Klar scheint: Um gegen die Klimawandel und seine Folge zu bestehen, muss sich der Wald wandeln. Doch bevor er klimagerecht „umgebaut“ werden kann, müssen Förster und Waldbesitzer wissen, welche Baumarten sich dafür eignen. Das aber ist alles andere als einfach.
Erfahrungswissen hilft nicht mehr
Ein Beispiel dafür ist die Baumart, die in Deutschland als „Mutter des Waldes“ gilt und die vielerorts als idealer Helfer im Waldumbau galt: „Beim notwendigen Waldumbau hin zu klimastabilen Wäldern haben wir Forstleute in den vergangenen Jahrzehnten hauptsächlich auf die Rotbuche gesetzt“, erklärt Ulrich Dohle, Vorsitzender des Bunds deutscher Forstleute. Doch ausgerechnet dieser Baum zeige nun in vielen Wäldern deutliche und regional sogar bestandsweite Absterbe-Erscheinungen.
Das Problem besteht darin, dass viele Förster und Forstexperten sich bei der Auswahl der richtigen Bäume für einen Standort bisher immer auf ihre Erfahrung und die ihrer Vorgänger verlassen konnten. „Bei konstanten Umweltbedingungen ist wenig dagegen einzuwenden. Der Klimawandel aber stellt das über Förstergenerationen angehäufte Erfahrungswissen auf eine ernste Probe“, sagt Christian Kölling von der Bayerischen Landesanstalt für Wald und Forstwirtschaft (LWF). „Keiner von uns und unseren Förstervorfahren war Zeuge eines Klimawandels der Geschwindigkeit und Größenordnung, wie er uns jetzt ins Haus steht.“
Nichtheimische Arten als Ausweg?
Unter anderem deshalb experimentieren Forstwissenschaftler inzwischen vielerorts mit Testanpflanzungen auch nichtheimischer Baumarten wie der Roteiche, Douglasie oder Küstentanne. Sie stammen aus Gebieten, in denen schon heute ein Klima herrscht, wie es für Deutschland in 50 oder 100 Jahren vorhergesagt ist. Solche Baumarten gelten daher als mögliche Alternative oder Ergänzung gerade für Waldgebiete, in denen heimische Spezies es künftig schwer haben könnten.
Allerdings: Das Einbringen fremder Arten in ein Ökosystem ist immer ein Risiko. Denn solche Spezies können sich mangels Konkurrenz manchmal zu invasiven Bedrohungen für die heimische Artenvielfalt entwickeln. Ein Beispiel dafür ist die Spätblühende Traubenkirsche, eine aus Nordamerika nach Europa importierte Baumart. Sie wurde im 19. Jahrhundert zu Versuchszwecken in vielen Forsten angepflanzt, hat sich aber seither so stark vermehrt, dass sie inzwischen als invasive Art und „Waldpest“ gilt. Um ein Überwuchern des Waldes zu verhindern, wird sie heute aktiv bekämpft.

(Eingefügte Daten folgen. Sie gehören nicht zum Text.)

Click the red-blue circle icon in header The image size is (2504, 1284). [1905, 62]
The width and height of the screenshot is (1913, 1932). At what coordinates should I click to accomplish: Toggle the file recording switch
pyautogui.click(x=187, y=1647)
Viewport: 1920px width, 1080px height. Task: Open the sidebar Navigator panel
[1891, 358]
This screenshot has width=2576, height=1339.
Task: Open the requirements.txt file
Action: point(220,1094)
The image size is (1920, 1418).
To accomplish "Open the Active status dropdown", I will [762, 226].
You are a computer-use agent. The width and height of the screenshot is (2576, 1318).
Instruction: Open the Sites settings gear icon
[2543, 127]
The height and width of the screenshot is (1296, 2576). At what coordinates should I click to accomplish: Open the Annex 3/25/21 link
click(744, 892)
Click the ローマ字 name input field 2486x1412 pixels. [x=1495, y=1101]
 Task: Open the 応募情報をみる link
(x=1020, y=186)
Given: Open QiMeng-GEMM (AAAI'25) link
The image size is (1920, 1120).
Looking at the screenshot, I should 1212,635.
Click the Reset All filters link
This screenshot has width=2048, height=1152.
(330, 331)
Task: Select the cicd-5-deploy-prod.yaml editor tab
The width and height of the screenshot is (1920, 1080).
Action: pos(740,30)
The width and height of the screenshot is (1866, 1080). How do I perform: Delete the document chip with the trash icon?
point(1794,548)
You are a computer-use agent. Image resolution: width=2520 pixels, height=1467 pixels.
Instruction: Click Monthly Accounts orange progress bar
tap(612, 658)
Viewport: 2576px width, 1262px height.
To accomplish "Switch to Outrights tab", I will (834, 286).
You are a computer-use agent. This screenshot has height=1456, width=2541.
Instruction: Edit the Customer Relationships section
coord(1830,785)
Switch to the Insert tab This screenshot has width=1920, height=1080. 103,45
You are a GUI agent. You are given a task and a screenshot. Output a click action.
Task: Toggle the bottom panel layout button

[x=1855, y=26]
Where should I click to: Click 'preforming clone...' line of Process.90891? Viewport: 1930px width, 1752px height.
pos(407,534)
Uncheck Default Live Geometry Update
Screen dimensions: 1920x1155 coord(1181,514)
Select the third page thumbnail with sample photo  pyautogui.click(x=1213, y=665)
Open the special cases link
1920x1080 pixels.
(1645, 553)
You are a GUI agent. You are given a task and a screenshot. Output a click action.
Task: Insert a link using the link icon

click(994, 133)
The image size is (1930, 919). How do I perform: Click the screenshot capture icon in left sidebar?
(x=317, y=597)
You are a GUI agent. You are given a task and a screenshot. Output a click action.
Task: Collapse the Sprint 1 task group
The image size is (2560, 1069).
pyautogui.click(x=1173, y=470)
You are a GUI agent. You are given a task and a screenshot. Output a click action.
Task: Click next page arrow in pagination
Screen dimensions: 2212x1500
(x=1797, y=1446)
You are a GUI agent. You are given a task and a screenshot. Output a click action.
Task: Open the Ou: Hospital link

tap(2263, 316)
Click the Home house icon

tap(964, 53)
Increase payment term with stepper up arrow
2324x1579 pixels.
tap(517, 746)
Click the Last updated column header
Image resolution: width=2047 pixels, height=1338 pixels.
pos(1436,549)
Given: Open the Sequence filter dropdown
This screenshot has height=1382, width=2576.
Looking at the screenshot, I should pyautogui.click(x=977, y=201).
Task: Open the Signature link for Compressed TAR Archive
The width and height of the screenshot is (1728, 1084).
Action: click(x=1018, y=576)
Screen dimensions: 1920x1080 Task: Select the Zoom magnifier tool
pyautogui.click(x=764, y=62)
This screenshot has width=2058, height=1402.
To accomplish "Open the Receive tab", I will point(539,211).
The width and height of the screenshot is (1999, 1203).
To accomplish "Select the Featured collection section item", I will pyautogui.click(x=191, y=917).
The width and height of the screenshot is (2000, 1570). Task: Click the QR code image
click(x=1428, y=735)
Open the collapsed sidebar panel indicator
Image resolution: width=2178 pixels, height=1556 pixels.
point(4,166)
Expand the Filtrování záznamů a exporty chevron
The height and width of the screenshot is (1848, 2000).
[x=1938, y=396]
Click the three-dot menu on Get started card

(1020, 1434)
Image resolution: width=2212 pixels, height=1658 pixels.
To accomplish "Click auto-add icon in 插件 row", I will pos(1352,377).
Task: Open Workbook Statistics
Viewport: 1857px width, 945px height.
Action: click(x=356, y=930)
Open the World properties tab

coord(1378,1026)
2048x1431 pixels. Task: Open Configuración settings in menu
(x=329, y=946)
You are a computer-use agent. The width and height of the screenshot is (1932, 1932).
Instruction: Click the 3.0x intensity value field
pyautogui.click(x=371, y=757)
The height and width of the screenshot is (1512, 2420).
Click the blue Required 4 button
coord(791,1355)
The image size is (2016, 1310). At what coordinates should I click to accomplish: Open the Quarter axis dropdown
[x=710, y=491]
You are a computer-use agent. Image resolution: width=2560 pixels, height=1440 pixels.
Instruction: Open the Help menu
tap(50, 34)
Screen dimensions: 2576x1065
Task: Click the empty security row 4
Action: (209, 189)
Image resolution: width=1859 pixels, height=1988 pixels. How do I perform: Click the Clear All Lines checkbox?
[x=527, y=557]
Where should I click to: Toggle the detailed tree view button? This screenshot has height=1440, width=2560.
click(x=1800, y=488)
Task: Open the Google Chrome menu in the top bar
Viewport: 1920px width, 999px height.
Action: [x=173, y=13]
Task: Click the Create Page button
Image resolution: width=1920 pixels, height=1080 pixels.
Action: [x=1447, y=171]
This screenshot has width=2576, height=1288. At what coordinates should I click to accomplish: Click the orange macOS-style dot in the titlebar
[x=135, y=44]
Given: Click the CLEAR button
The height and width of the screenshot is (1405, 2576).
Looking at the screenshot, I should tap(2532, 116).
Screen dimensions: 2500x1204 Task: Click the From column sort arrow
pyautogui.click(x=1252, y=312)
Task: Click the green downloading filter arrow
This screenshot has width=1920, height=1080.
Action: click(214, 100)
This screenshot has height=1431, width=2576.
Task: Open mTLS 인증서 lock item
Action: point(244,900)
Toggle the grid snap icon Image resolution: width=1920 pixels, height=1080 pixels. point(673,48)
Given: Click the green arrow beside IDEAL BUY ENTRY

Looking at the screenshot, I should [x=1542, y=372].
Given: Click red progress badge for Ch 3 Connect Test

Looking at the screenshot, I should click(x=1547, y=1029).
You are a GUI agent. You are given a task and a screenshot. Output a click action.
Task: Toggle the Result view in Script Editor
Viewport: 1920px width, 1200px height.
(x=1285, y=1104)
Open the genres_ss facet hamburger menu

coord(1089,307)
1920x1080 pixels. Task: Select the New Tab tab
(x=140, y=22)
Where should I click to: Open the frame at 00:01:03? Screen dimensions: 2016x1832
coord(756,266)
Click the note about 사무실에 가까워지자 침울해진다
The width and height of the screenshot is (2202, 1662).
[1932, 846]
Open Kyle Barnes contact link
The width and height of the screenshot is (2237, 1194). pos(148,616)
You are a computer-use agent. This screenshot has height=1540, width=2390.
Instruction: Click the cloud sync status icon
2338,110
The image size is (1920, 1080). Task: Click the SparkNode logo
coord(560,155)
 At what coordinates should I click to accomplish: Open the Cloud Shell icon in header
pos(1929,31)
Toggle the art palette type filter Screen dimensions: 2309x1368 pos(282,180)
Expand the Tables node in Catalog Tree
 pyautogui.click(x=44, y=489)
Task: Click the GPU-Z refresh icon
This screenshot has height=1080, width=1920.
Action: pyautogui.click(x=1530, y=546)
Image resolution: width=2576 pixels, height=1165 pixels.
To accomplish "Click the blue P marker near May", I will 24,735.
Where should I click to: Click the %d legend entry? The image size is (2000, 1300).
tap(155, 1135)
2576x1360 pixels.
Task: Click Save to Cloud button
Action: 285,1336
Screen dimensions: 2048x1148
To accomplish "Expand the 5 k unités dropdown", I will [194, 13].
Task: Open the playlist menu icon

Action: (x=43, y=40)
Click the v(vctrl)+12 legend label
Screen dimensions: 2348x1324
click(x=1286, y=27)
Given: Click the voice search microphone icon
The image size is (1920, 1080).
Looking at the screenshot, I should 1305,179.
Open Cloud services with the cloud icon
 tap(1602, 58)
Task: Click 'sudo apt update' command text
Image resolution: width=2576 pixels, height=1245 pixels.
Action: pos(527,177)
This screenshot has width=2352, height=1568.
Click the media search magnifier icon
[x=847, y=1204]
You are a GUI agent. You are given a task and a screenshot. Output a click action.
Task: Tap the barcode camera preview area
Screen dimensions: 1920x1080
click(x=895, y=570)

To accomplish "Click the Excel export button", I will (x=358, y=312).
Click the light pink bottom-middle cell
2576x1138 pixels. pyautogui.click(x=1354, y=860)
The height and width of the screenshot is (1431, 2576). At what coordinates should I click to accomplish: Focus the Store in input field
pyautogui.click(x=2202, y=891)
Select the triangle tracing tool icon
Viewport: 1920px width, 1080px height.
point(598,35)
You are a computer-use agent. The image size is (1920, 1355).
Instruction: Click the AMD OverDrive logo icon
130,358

Ein weitere potenziell negativer Nebeneffekt ist die geringe Anpassung der heimischen Fauna an diese „Fremdlinge“: Heimische Vögel, Insekten und andere Tiere können diese ihnen fremden Arten oft weder als Futter noch als Lebensraum nutzen. „Für den Anbau dieser Baumarten besteht ein erhebliches ökologisches Risiko“, warnt der BUND.
Versuch und Irrtum
Und noch etwas kommt hinzu: „Zu dem für Mitteleuropa typischen Übergangsklima gibt es weltweit nur wenige Analogien“, heißt es bei der Bayerischen Landesanstalt für Wald und Forstwirtschaft (LWF). Typisch seien hierzulande vor allem die starken Temperatursprünge innerhalb und zwischen den Jahren. „Während mitteleuropäische Baumarten an diese Anforderungen durch jahrhundertelange Selektion angepasst sind, fehlt nichtheimischen Baumarten aus Ursprungsgebieten mit ausgeprägter Klimatoleranz diese spezielle Anpassung oft“, so das LWF.
Unter anderem deshalb ist schwer vorherzusagen, ob sich nichtheimische Baumarten hierzulande etablieren und durchsetzen können. Das demonstriert auch ein Feldversuch bei Wildberg in Baden-Württemberg. In den dortigen Wäldern wurden seit den 1960ern insgesamt 55 verschiedene nichtheimische Baumarten angepflanzt. Bis zum Jahr 2009 hatten davon jedoch nur 13 Baumarten mehr oder weniger erfolgreich überlebt. Von diesen bewerten Forstexperten gerade einmal drei Spezies – Douglasie, Riesen-Lebensbaum und Roteiche – als potenziell geeignet.
Wie der deutsche Wald der Zukunft aussehen wird, ist daher bisher noch ziemlich ungewiss.